WHAT IS NEEDED
Restate word for word only the lines from the one with "Przemysł (43, 447)" through the end of the records; no pictures belong in the copy.

INPUT RECORDS
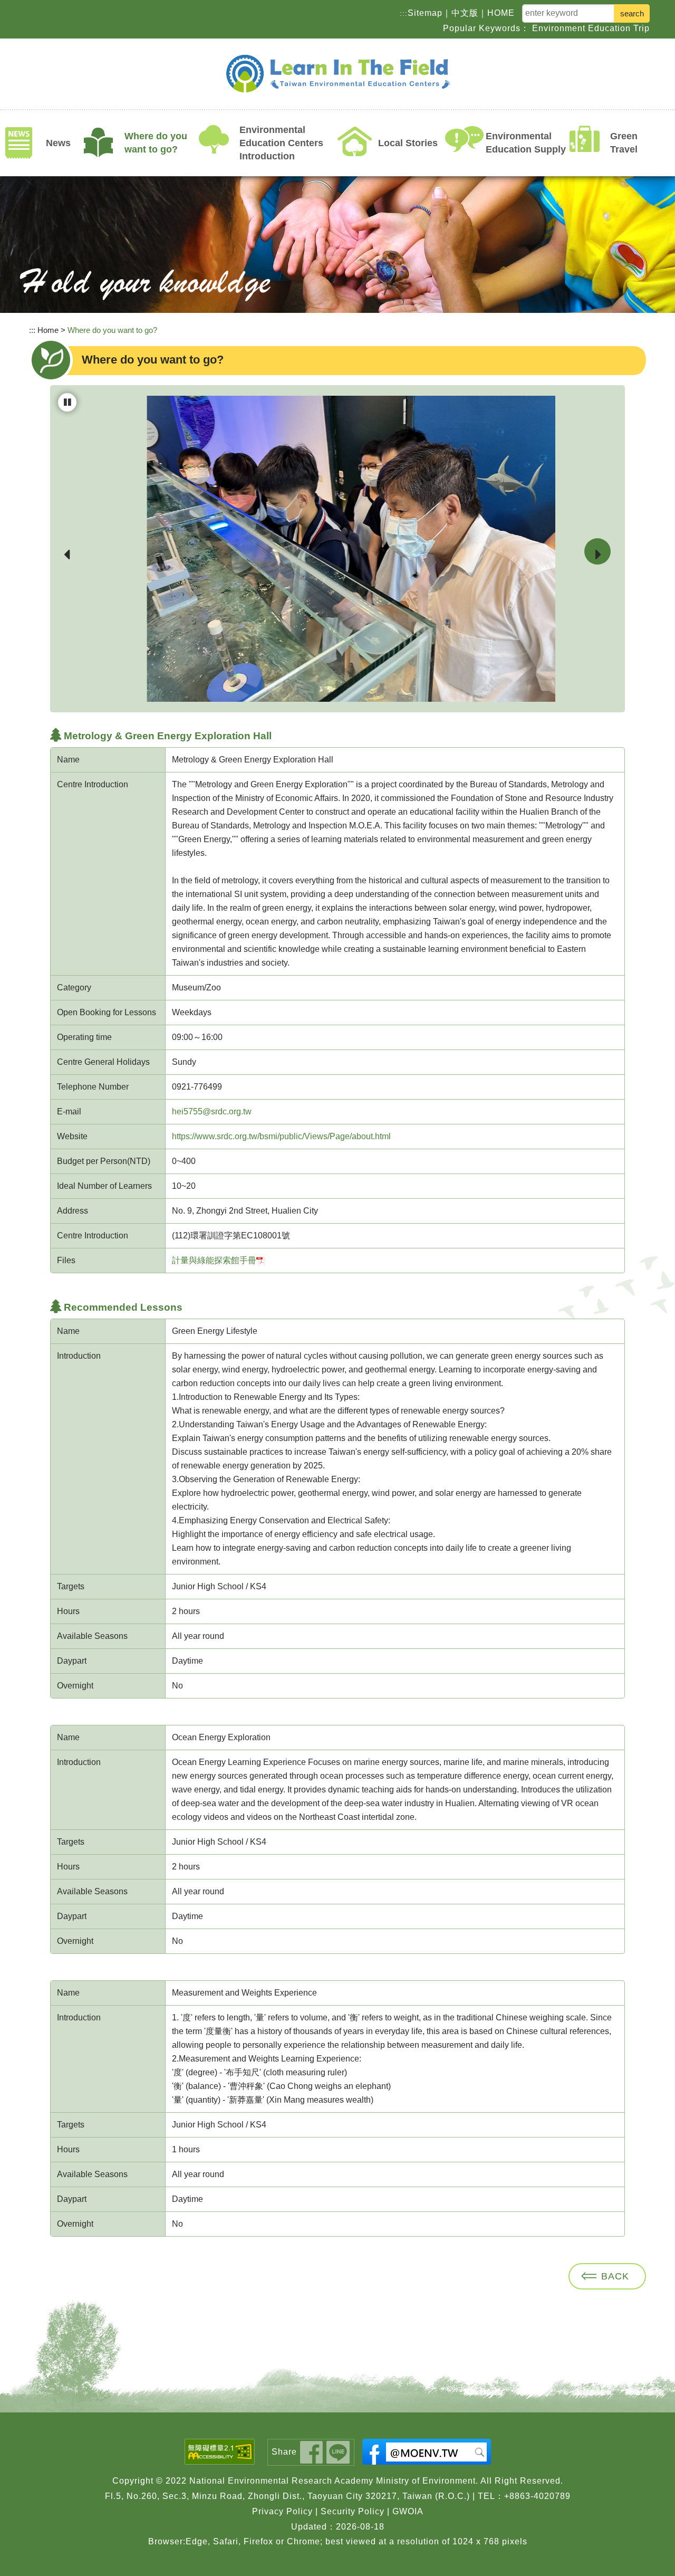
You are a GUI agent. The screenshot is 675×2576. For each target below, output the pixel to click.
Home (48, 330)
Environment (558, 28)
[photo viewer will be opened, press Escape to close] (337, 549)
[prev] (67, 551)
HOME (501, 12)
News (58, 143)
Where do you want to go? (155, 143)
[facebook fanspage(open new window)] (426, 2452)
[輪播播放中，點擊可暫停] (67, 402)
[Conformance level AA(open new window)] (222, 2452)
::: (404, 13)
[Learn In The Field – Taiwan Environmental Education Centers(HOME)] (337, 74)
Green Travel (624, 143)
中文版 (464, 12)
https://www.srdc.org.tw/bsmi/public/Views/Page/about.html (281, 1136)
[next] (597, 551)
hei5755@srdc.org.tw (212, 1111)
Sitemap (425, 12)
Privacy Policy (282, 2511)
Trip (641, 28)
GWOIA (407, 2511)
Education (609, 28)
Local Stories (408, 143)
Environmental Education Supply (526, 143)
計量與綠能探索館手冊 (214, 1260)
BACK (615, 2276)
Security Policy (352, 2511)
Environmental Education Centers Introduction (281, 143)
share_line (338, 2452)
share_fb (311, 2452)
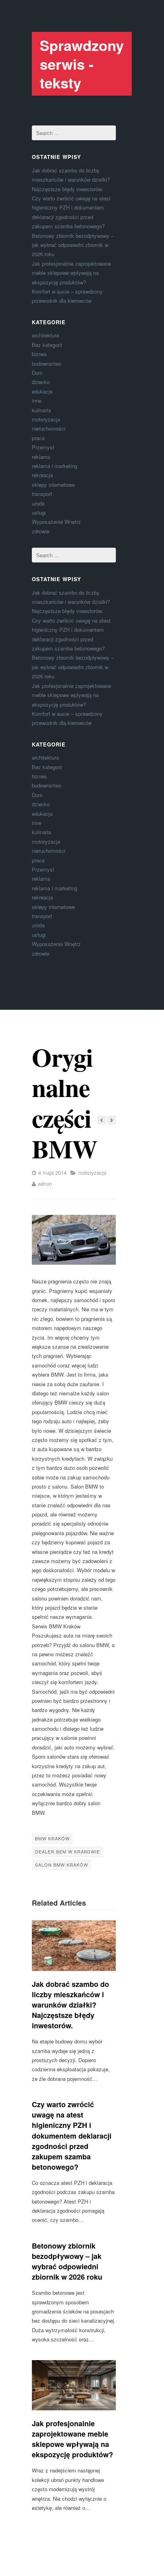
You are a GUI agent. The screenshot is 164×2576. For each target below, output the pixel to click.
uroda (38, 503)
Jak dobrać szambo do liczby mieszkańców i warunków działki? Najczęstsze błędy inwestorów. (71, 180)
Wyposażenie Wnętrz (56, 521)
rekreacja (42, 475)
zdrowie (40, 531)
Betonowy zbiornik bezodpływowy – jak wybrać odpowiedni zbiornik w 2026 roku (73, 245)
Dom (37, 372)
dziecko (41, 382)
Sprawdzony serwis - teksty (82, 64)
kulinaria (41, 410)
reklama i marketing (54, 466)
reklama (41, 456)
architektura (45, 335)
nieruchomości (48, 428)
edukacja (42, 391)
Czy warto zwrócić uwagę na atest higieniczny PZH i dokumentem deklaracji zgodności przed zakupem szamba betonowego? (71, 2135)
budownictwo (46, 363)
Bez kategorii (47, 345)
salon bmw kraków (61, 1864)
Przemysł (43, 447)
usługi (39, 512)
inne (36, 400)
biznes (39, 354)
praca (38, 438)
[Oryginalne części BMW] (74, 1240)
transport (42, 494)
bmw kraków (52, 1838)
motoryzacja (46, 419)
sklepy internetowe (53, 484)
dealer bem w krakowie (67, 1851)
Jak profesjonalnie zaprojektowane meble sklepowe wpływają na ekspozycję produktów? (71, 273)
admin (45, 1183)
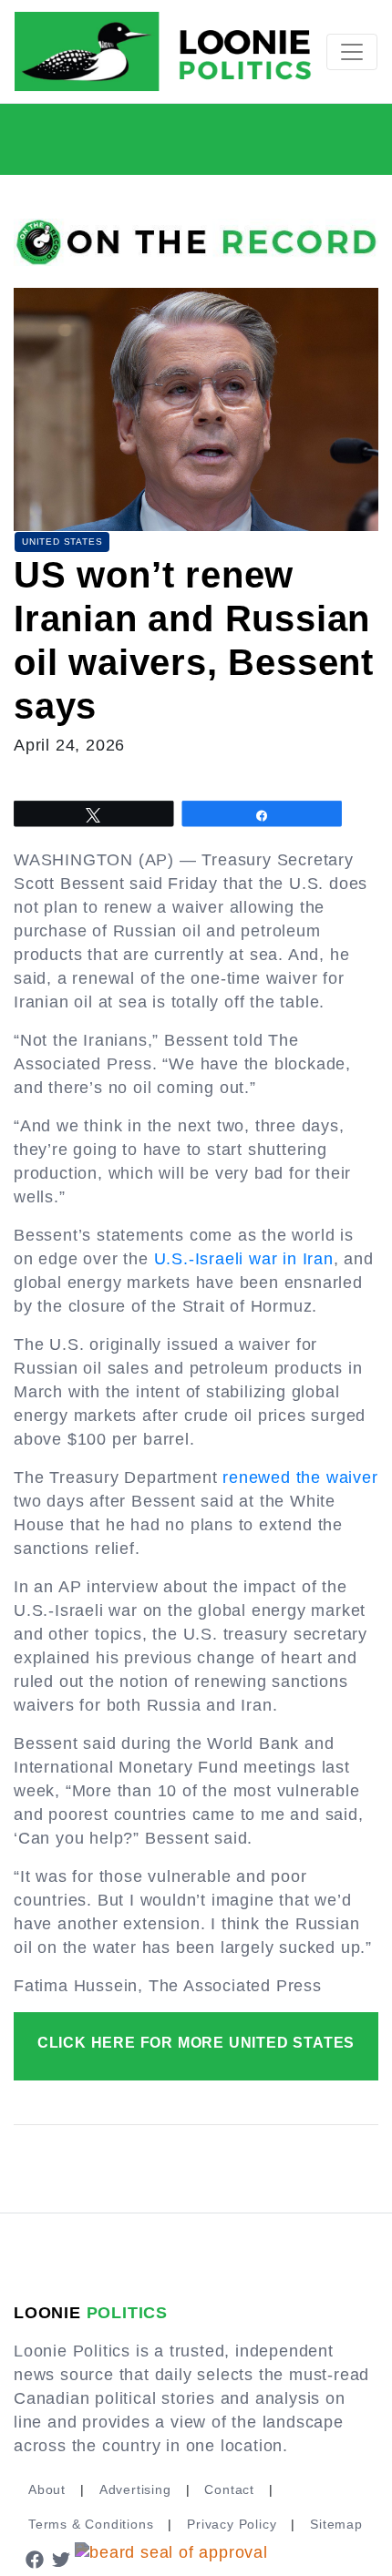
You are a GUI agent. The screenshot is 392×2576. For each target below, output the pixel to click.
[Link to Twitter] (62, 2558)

ANSWER BOX
Przemysł (43, 447)
usługi (39, 512)
inne (36, 400)
biznes (39, 354)
praca (38, 438)
[Oryginalne części BMW] (74, 1240)
transport (42, 494)
bmw kraków (52, 1838)
motoryzacja (46, 419)
sklepy internetowe (53, 484)
dealer bem w krakowie (67, 1851)
Jak profesjonalnie zaprojektowane meble sklepowe wpływają na ekspozycję produktów? (71, 273)
admin (45, 1183)
You are a GUI agent. The screenshot is 392×2576. For each target below, output the pixel to click.
[Link to Twitter] (62, 2558)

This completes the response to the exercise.